Yes, yes, we get the picture. Abu Dhabi is the new Dubai, Tasmania is the new New Zealand, Montenegro is the new Croatia and – probably – Walsall is the new Wolverhampton.
This cliché, to be fair, is more of an editor-driven crime. Many a writer has turned in a perfectly good, cliché gun-free piece on, say, Vilnius, to find a headline daubing it as ‘The New Prague’.
It’s one of those things that quickly conveys that somewhere is supposedly cool, irrespective of the vast differences between the two destinations being compared.
But mostly, it’s just utter balls. Someone (usually the Lonely Planet at the start of each year) arbitrarily declares 10 to 12 places to be new, cool destinations in order to get cheap publicity. Everyone copies this, irrespective of whether more visitors are going to said places or not. And because no-one knows anything about the destination they’re hyping, they just say it’s the new *insert destination they hyped in exactly the same way last year*. Simple, huh?
Postscript: @Lewisshields pointed me in the direction of this little doozy from earlier this year. Ladies and gentlemen – Portsmouth is the new Malta!

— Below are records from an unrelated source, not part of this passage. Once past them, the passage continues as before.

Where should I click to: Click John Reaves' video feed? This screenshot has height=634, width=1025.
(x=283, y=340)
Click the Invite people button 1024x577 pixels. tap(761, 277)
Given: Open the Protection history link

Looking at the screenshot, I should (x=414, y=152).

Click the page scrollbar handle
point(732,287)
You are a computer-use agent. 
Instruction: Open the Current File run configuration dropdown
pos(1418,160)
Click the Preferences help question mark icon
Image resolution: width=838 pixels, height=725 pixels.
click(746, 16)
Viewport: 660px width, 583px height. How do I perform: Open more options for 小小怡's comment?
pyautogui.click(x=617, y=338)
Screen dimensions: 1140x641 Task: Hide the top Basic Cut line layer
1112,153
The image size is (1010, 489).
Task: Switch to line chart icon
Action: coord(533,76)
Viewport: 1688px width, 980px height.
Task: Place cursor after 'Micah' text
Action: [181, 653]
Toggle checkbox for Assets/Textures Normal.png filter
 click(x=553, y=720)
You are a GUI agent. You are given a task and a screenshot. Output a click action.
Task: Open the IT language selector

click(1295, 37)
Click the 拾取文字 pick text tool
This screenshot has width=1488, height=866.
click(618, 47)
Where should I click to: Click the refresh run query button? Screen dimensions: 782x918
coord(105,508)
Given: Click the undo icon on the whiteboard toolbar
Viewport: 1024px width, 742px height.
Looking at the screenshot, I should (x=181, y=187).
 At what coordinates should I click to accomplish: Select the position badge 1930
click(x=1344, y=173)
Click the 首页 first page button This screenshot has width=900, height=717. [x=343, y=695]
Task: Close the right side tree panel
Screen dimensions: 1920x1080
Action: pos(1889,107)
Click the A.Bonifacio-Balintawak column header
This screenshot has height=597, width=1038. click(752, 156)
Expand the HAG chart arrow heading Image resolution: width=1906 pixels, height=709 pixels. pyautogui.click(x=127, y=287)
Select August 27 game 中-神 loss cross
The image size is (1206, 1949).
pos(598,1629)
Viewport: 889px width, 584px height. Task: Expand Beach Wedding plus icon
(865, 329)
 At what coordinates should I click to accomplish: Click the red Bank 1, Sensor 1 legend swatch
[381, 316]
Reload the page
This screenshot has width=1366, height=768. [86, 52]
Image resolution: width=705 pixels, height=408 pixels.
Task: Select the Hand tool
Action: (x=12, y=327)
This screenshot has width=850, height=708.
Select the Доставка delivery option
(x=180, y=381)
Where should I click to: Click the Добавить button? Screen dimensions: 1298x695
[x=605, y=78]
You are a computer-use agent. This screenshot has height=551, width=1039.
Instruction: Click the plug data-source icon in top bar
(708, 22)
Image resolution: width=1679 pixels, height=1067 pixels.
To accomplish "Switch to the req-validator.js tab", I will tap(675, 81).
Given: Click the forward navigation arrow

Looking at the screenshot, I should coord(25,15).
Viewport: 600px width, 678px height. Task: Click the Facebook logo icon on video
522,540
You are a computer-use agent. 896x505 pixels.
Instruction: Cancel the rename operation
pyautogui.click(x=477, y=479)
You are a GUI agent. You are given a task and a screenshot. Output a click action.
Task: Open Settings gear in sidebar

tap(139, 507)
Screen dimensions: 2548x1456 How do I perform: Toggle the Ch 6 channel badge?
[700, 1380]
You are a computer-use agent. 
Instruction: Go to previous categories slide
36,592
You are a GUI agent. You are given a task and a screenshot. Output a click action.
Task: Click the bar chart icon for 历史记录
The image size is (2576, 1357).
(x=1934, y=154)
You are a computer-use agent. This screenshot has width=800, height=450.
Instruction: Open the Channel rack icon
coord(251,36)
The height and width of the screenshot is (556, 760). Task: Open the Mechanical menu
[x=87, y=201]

This comes from the same school of travel writing as the ‘Top 10 Places to Visit Before you Feed the Cat’, ‘Best 50 Family-Friendly Boltholes in Haiti’ etc etc. Twitter (or my Twitter stream anyway; maybe I’m unlucky) is full of this brainless, meaningless noise.
Talking of editors killing a piece with a lazy headline, a few years ago I wrote what I thought was quite a nice, considered short piece for a business-travel mag looking at how Zurich was reinventing itself and getting a reputation for being quite a stylish, design-conscious city with good new hotels, decent bars and clubs and a buzz in the air. Published headline? “The Gnomes Strike Back”. Gawd.
My inner tabloid man is coming out here – I quite like The Gnomes Strike Back…
Then again, my favourite headline ever was on an interview with Blockbusters host – and the second man to ever play James Bond – Bob Holness: “The Man With The Golden Run”.
As for your Twitter stream – I know the sort of thing you mean, and the culprits. I simply unfollowed them – life’s too short.
Now then, back to writing up the Top Ten Dutch Ski Lodges.
Good Lord! And I thought Portsmouth was the New Sydney!
Hi David,
Just started to follow you on Twitterland and then clicked on this. Albeit I’m in a very different part of the world, the mention of Walsall in your post here made me laugh on an otherwise boring Friday with happy (distant) recollection of Walsall being home to some kind of British reformatory. And yes, there’s nothing new under the sun in terms of adjectives and “the new X” destination. That’s why I don’t bother myself with editing out quite a few fake PR comparisons and hyperbole when I incorporate some of their releases. Aside from the fact that they pay slave wages and I’d really rather be locked up in Walsall than blogging for them forever. Love your grumpy voice though.
Thanks Hal. You might be confusing Walsall and Borstal there, but that’s easily done… I think even the most optimistic PR would struggle to come up with much hyperbole for Walsall.
Oh GOD, yes – I was channeling “Borstal Boy” and somehow that became “Walsall Wanker”. How embarrassing…:)
This reminds me of an allied cliche, though it’s a little old-fashioned now: “The Paris of the (fill in geographical indicator here)”, ie “The Paris of the South”. Always very lazily applied. A variant is “The Venice of…” for places with canals.
Curse you Tim… I’ve already got that one lined up for another Travel Writer Cliché
Birmingham, of course, is the Venice of the north.
You’ll notice, of course, that no-one is ever keen to claim to be “The Milton Keynes of the South”, or “The Canberra of the West”, or some such.